JAKARTA, LacakKasus.com – Harapan Indonesia untuk memboyong jet tempur canggih asal Amerika Serikat, F-15EX Eagle II, menemui jalan buntu. Pabrikan pesawat raksasa, Boeing, secara resmi menyatakan telah mengakhiri proses kampanye penjualan jet tempur tersebut untuk Indonesia.
Kabar mengejutkan ini dikonfirmasi langsung oleh Wakil Presiden Pengembangan Bisnis dan Strategi Boeing Defense, Space, and Security, Bernd Peters, di sela-sela ajang bergengsi Singapore Airshow pada Selasa (3/2/2026).
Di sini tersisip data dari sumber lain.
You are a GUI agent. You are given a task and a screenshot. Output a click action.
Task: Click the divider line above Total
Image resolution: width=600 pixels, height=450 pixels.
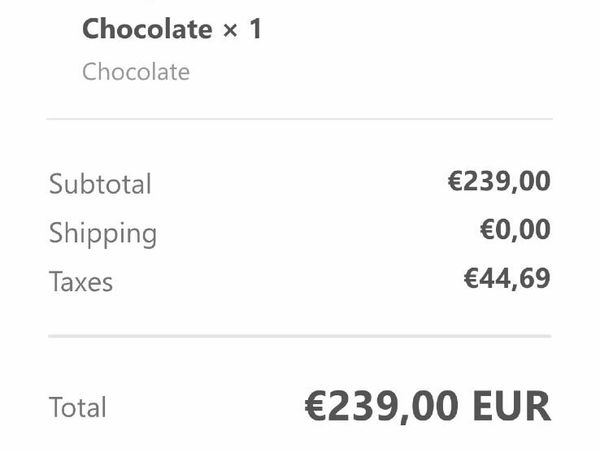299,336
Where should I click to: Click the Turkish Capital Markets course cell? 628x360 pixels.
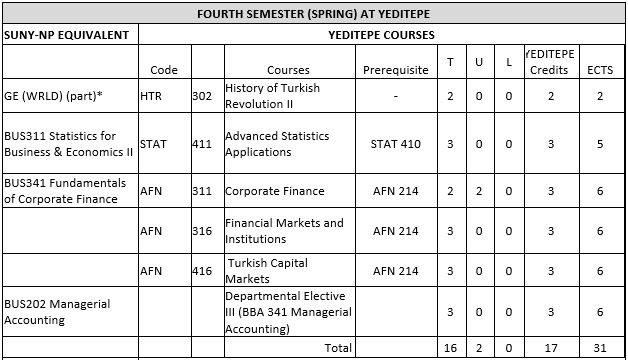(x=290, y=270)
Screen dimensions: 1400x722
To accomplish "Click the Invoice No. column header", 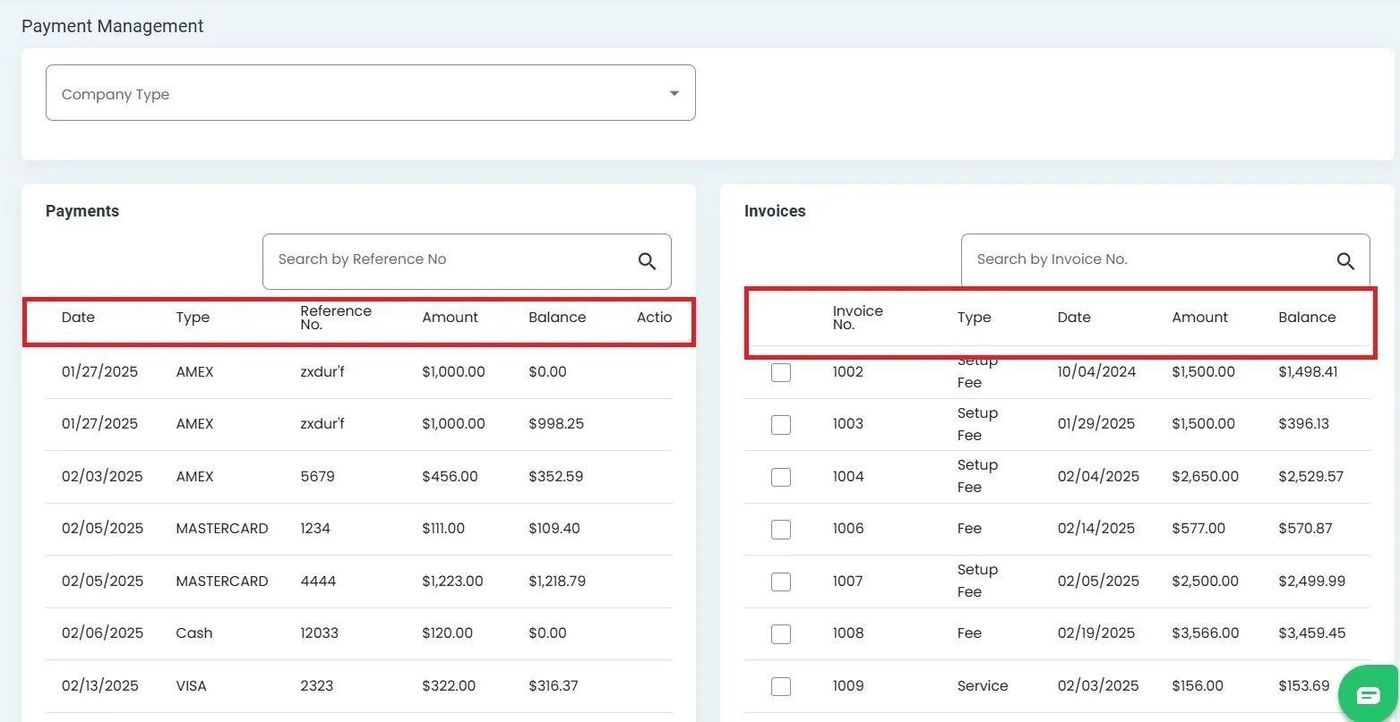I will tap(857, 317).
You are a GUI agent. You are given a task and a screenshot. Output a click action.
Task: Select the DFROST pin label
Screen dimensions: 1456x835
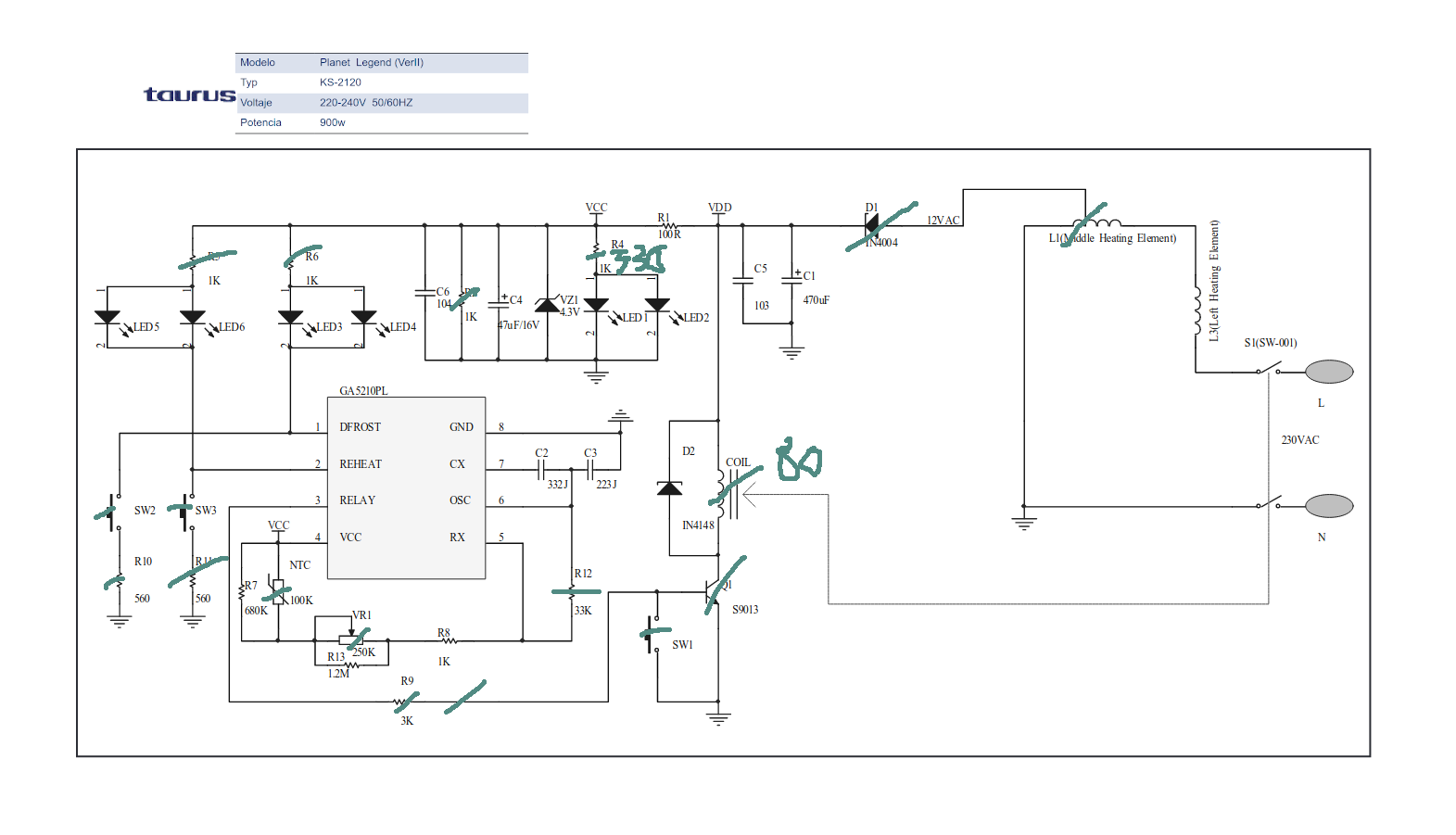coord(360,427)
“Saya akan memberitahu Anda bahwa ini (perjanjian dengan Indonesia) tidak lagi menjadi kampanye aktif bagi Boeing,” ujar Peters kepada awak media.
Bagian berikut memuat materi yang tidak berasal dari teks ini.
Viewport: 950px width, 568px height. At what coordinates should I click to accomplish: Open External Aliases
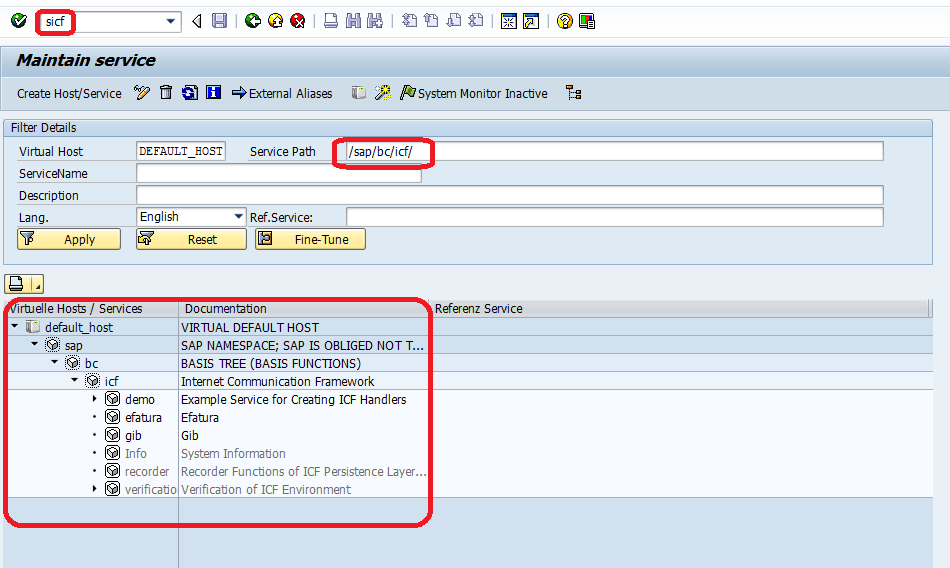point(282,93)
Alasan Kemenhan: Harga Masih Terlalu Tinggi
Merespons pernyataan pihak Boeing, Kementerian Pertahanan (Kemhan) RI melalui Kepala Biro Informasi Pertahanan, Brigjen TNI Rico Ricardo Sirait, memberikan klarifikasi. Rico menjelaskan bahwa rencana pengadaan jet tempur generasi 4.5 tersebut memang belum masuk ke tahap penganggaran resmi.
Meskipun Pemerintah Indonesia telah meminta penawaran (Letter of Request) sebagai bagian dari perencanaan jangka panjang, kendala utama terletak pada nilai kontrak yang diajukan pihak AS.
“Harga yang diajukan dinilai masih terlalu tinggi sehingga belum dapat ditindaklanjuti,” ungkap Rico kepada media pada Rabu (4/2/2026).
Kilas Balik Komitmen F-15IDN
Penjajakan pembelian F-15 ini sebenarnya telah dimulai sejak tahun 2021 di bawah kepemimpinan Prabowo Subianto. Puncaknya terjadi pada tahun 2023 saat Prabowo mengunjungi fasilitas Boeing di St. Louis, Missouri, AS.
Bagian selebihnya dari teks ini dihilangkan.